(Beginning of Dataset records)

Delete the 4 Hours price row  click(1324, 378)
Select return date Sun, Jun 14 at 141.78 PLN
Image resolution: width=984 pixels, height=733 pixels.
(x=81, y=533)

(End of Dataset records)
(Beginning of Dataset records)

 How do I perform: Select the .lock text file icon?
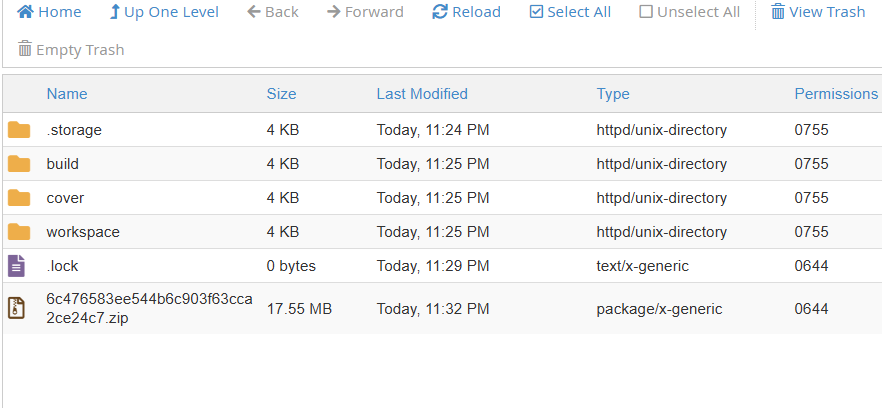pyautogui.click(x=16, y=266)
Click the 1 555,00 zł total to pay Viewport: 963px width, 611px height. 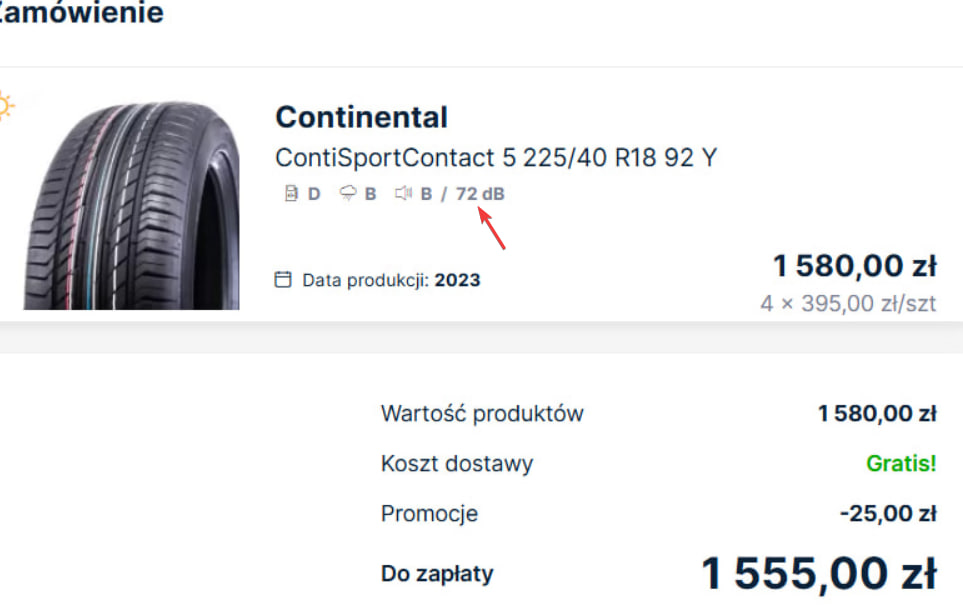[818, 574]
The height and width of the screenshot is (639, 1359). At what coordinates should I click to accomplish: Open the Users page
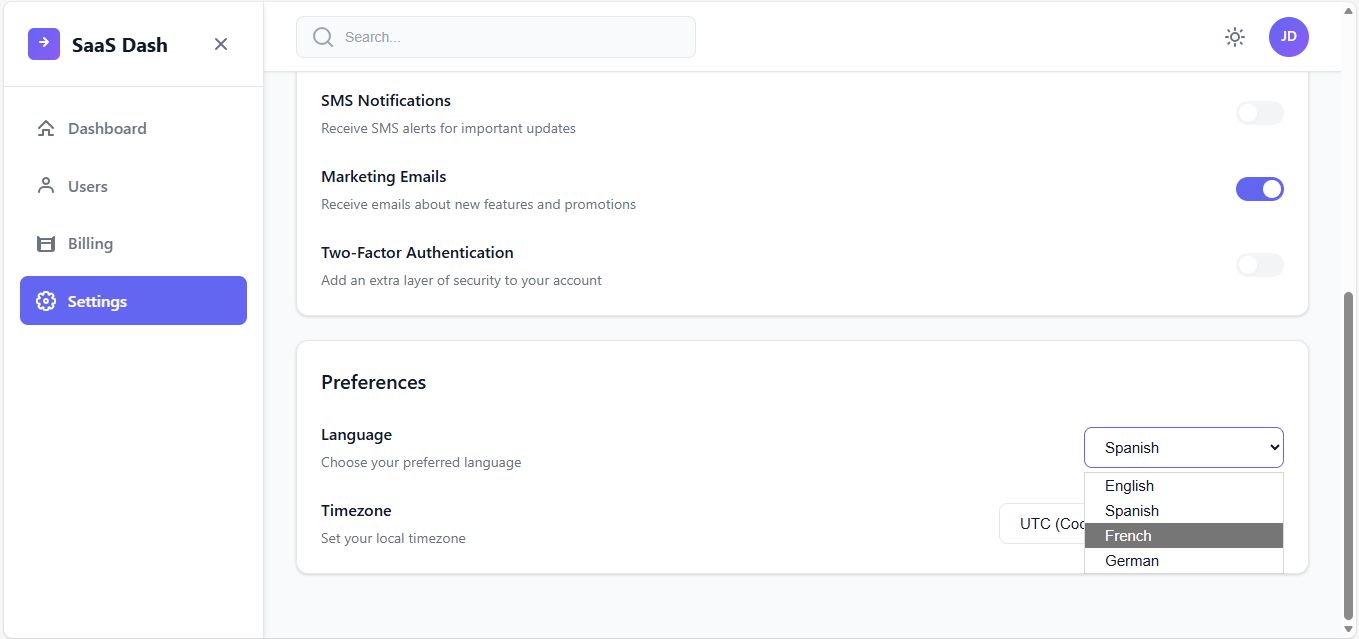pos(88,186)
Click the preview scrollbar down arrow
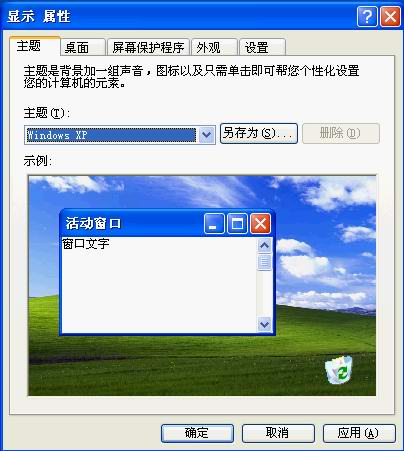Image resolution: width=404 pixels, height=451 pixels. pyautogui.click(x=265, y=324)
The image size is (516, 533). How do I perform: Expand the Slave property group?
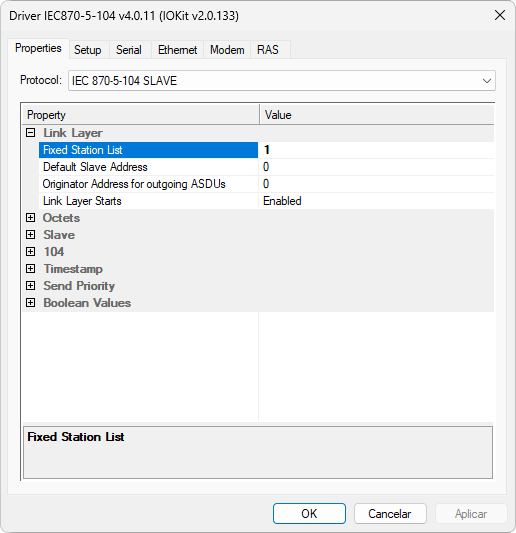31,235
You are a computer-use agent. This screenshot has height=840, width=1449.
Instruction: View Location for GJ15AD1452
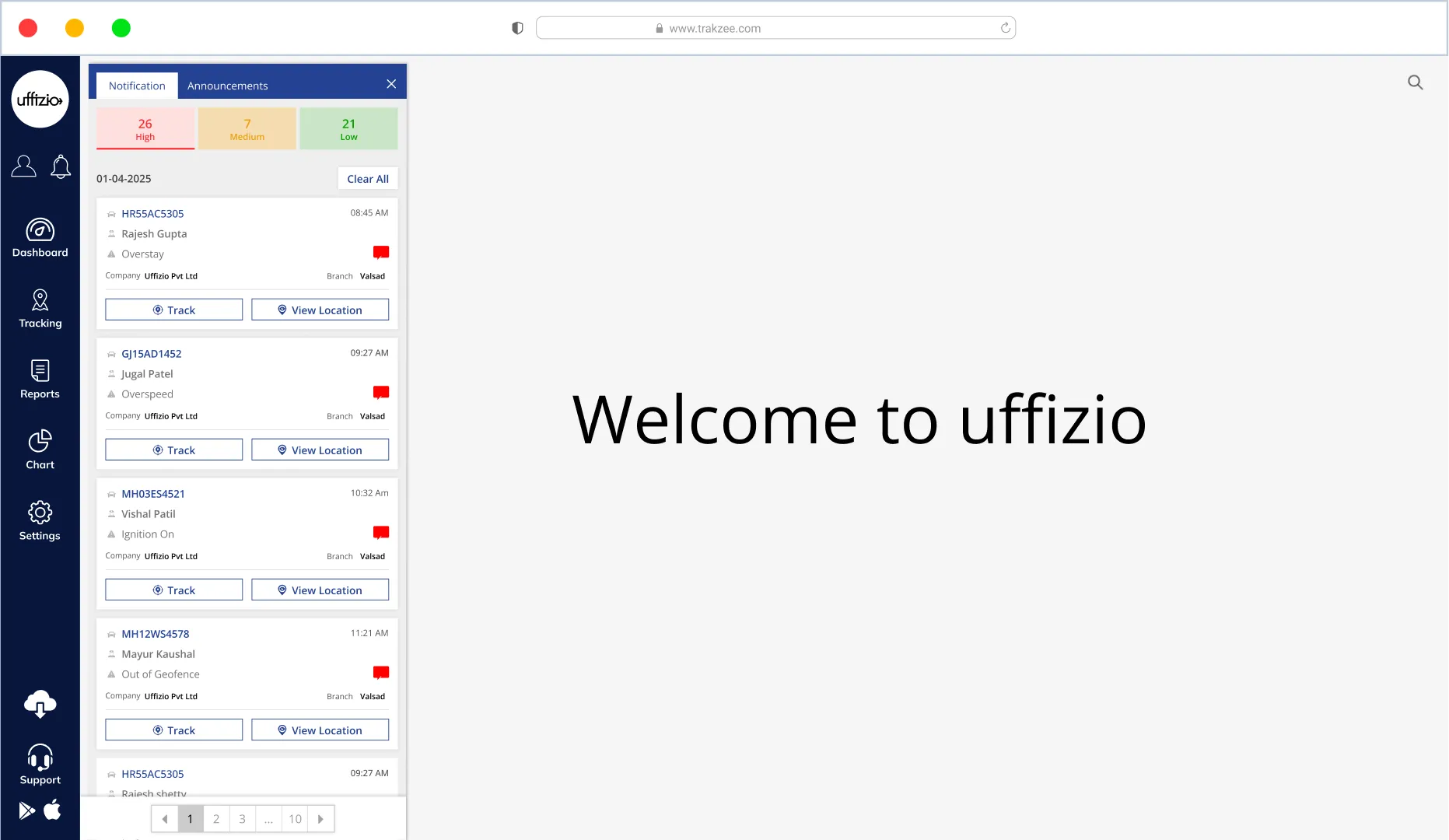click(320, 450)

(End of Dataset records)
(Beginning of Dataset records)

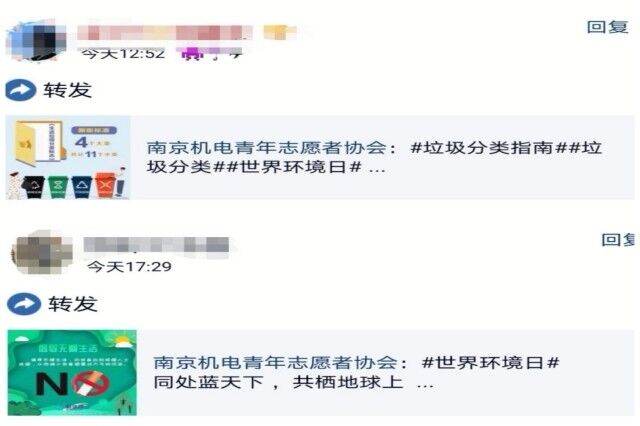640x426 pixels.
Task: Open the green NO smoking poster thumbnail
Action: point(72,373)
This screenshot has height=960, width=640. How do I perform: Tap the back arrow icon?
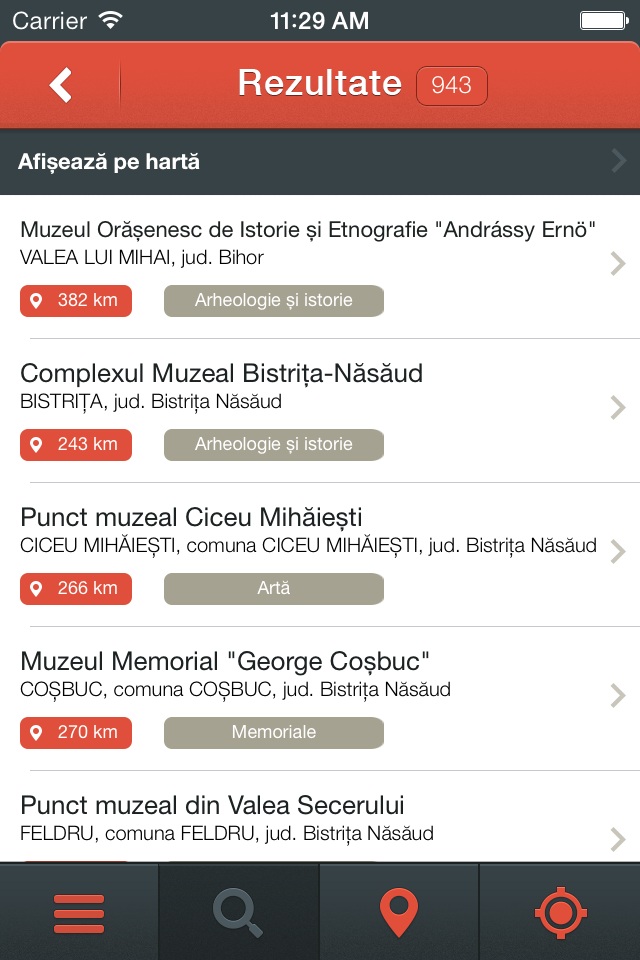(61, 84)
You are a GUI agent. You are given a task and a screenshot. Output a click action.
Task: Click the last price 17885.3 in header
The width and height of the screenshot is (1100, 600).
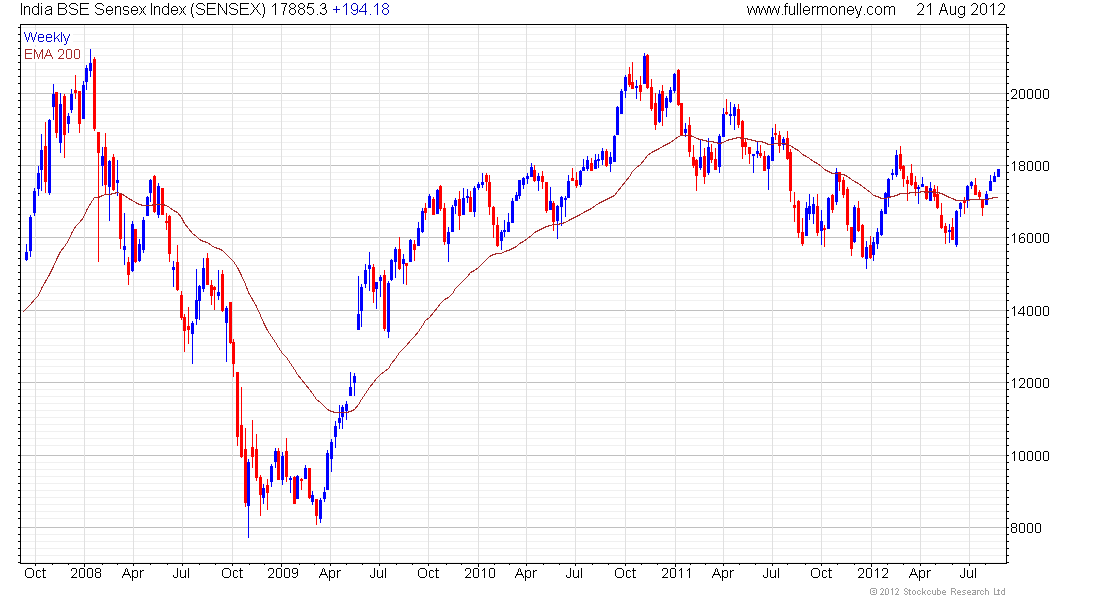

(End of Dataset records)

■ What needs to be done
From the line that has "You are a GUI" through the line that has "The width and", copy every line exactly as it appears above, and leave out all others.

■ Solution to this task
You are a GUI agent. You are given a task and a screenshot. Output a click action.
Task: Click the last price 17885.3 in header
The width and height of the screenshot is (1100, 600).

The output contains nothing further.